Un libro que sabe a sal y huele a mar
Hay libros que se leen deprisa, como quien se da un atracón, capítulo tras capítulo. Otros te piden una lectura lenta, paladeando, saboreando, bebiendo cada palabra. Cuaderno de Agua de Hugo Clemente pertenece a esta categoría. Un libro que sabe a sal y huele a mar. Cada capítulo es como una tarde de playa en la que esperas a secarte entre baño y chapuzón.
No es un libro fácil, tampoco lo es el mar. Las palabras te acarician como olas y como estas a veces también te dañan (a mí me marcó especialmente la ironía del delfín sirena). Cada capítulo puede leerse como un texto independiente, aunque todos siguen un hilo narrativo a ratos desconcertante, que poco a poco va encajando en un extraño equilibrio, como esas esculturas de guijarros que se pueden ver en algunas playas.
Cuaderno de Agua es también una historia de amor. Amor y erotismo. Clemente escribe el libro a un tú, de modo que nos coloca en el papel de voyeurs en los encuentros entre el protagonista y la mujer a cuyos brazos y besos vuelve una y otra vez. Sentimos la intensidad y la pasión, las caricias en la piel, el agua que acompaña, resbala y moja cada encuentro. No es un erotismo simple, tampoco incómodo. Nunca conocemos del todo a los personajes y, sin embargo, no dejamos de intuir su esencia. Algo nos hace querer que esa historia triunfe, que los besos sigan, que la distancia una más de lo que separa...
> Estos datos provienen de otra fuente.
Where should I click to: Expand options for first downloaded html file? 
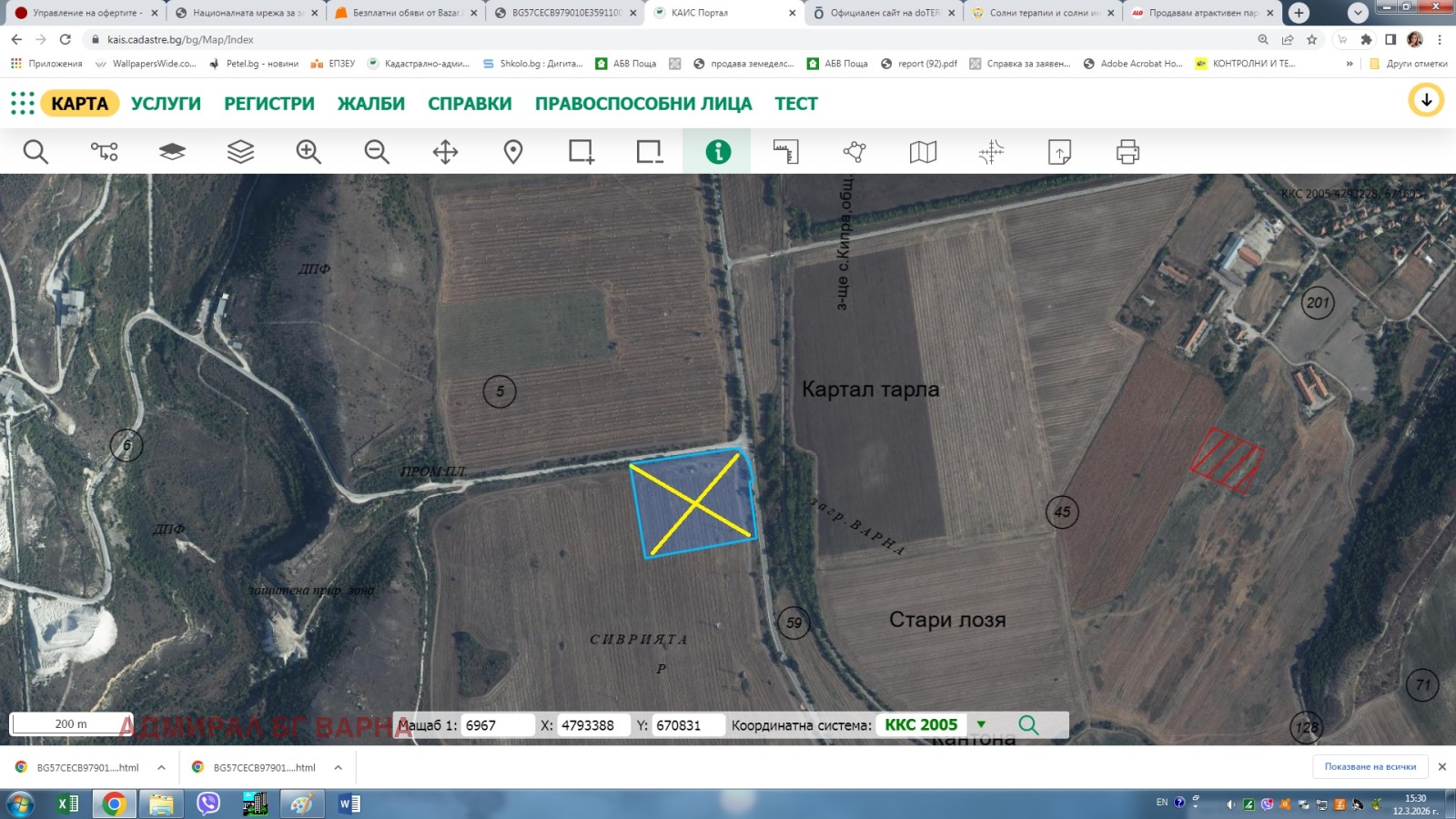pos(161,767)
Pero en la "novela" encontramos muchos más personajes, todos y cada uno de ellos relacionados de un modo diferente con el mar. Personajes marginales, reales, que huelen a salitre, que flotan, se ahogan, navegan en un agua que es tan capaz de dar como de quitar la vida.
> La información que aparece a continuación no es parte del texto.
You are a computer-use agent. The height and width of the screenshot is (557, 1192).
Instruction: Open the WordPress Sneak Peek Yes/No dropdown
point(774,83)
El surf es, claro, otro protagonista. Quienes lo practiquéis os sentiréis identificados. Y los que no, de algún modo lo entenderéis, porque durante algún instante olvidaréis los signos negros sobre papel blanco y sentiréis que atravesáis una ola sobre una tabla, incluso sacudiréis el agua.
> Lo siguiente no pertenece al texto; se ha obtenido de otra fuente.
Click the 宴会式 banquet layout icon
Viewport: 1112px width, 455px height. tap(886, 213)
Cuaderno de agua es uno de esos libros que se quedan, que dejan huella. Una huella que las olas van difuminando poco a poco. Un libro al que sabes que vas a desear volver, quizás abriéndolo al azar, para darte un chapuzón en uno de sus 69 capítulos para que te deje esa sensación a la par agradable y pegajosa que imprime el agua del mar.